# WHAT THIS TASK INVOLVES
Rewrite the passage on sperm protein complexes from "RESULTS: Here, we" to "of IZUMO1 redistribution.", replacing "lipid rafts" with "membrane microdomains".

# PAGE EXTRACT
RESULTS: Here, we show that fertilization-competent (acrosome reacted) mouse spermatozoa harbor several high molecular weight protein complexes, a subset of which are readily able to adhere to solubilized oolemmal proteins. At least two of these complexes contain IZUMO1 in partnership with GLI pathogenesis-related 1 like 1 (GLIPR1L1). This interaction is associated with lipid rafts and is dynamically remodeled upon the induction of acrosomal exocytosis in preparation for sperm adhesion to the oolemma. Accordingly, the selective ablation of GLIPR1L1 leads to compromised sperm function characterized by a reduced ability to undergo the acrosome reaction and a failure of IZUMO1 redistribution.
CONCLUSIONS: Collectively, this study characterizes multimeric protein complexes on the sperm surface and identifies GLIPRL1L1 as a physiologically relevant regulator of IZUMO1 function and the fertilization process.

# EXTRACTED DATA
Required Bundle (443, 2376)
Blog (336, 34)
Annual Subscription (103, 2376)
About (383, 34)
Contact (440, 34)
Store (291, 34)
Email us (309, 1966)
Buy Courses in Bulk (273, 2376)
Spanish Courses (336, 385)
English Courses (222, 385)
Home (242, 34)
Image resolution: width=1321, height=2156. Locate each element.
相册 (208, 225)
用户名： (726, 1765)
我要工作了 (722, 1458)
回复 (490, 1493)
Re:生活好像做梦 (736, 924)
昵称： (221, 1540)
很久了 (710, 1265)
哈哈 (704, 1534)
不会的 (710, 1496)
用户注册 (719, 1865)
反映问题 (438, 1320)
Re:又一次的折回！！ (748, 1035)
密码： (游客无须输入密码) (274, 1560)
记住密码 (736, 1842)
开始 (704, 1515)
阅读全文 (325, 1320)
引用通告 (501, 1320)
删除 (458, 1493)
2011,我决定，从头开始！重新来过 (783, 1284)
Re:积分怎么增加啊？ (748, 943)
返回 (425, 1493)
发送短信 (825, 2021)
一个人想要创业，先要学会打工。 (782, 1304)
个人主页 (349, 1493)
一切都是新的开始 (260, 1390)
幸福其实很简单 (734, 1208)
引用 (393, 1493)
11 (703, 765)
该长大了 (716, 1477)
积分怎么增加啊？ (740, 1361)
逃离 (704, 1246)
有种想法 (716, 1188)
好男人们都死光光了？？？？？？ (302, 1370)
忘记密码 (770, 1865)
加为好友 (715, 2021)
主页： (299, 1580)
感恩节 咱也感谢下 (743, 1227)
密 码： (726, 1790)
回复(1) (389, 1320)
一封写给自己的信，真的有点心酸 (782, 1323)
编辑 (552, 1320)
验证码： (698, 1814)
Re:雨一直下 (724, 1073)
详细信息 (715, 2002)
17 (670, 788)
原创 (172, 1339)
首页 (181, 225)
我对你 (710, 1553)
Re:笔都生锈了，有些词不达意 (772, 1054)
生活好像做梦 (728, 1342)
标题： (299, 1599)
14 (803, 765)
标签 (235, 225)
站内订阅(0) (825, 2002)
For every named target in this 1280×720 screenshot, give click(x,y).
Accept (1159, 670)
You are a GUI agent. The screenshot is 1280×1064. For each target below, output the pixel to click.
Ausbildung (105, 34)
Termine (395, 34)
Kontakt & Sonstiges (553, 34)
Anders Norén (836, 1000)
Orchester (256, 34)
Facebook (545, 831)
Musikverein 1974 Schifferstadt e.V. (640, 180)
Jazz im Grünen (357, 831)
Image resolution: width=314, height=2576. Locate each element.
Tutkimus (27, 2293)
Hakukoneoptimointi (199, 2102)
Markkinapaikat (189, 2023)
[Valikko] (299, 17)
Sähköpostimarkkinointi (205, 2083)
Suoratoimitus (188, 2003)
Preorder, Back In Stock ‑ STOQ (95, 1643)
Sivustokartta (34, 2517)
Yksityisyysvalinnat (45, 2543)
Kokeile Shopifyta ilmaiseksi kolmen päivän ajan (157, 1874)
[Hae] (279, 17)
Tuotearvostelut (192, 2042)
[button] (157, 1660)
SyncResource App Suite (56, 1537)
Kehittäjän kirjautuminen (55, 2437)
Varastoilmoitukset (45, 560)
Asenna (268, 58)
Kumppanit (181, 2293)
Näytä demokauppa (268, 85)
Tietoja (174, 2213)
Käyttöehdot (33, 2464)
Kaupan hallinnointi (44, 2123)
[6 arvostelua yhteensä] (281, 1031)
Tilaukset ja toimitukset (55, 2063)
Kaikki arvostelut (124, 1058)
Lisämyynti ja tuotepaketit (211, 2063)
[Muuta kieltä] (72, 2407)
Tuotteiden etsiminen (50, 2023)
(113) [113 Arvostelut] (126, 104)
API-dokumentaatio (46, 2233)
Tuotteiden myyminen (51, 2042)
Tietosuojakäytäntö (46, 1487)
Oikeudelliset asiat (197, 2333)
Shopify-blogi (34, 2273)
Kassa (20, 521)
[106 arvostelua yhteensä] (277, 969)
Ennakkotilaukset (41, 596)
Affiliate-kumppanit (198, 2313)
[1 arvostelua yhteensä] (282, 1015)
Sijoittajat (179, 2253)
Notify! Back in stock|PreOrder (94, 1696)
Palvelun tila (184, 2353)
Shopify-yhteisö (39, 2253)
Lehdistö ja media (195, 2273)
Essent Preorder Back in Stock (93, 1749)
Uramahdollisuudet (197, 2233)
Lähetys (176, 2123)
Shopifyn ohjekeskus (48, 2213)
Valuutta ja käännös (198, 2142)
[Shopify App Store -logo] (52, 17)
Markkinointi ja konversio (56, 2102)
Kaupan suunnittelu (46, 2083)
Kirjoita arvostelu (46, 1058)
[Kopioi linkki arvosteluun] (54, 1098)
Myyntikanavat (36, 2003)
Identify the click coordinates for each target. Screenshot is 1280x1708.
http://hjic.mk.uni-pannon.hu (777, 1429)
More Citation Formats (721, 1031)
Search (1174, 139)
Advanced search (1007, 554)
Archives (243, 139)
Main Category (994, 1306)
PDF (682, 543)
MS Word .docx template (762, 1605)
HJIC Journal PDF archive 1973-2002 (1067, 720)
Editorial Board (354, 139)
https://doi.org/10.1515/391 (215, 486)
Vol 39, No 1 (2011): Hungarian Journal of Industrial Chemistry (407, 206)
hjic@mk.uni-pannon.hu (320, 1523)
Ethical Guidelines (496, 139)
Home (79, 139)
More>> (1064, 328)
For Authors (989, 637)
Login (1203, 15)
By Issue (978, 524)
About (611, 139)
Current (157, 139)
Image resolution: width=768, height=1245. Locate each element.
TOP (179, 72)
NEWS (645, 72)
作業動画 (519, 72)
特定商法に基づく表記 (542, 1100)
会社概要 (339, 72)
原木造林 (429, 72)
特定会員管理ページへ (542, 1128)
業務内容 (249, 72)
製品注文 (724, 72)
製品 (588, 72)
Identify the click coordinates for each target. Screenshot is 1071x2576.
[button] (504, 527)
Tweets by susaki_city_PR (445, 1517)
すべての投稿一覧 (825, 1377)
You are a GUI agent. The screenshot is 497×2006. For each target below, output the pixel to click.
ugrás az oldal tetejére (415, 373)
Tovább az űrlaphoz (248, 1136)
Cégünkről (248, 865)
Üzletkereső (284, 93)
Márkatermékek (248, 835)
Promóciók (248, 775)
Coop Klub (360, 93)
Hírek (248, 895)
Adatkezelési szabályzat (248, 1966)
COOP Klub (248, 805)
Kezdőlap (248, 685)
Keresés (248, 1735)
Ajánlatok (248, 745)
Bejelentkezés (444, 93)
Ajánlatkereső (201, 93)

# WRITTEN RESPONSE
RESULTS: Here, we show that fertilization-competent (acrosome reacted) mouse spermatozoa harbor several high molecular weight protein complexes, a subset of which are readily able to adhere to solubilized oolemmal proteins. At least two of these complexes contain IZUMO1 in partnership with GLI pathogenesis-related 1 like 1 (GLIPR1L1). This interaction is associated with membrane microdomains and is dynamically remodeled upon the induction of acrosomal exocytosis in preparation for sperm adhesion to the oolemma. Accordingly, the selective ablation of GLIPR1L1 leads to compromised sperm function characterized by a reduced ability to undergo the acrosome reaction and a failure of IZUMO1 redistribution.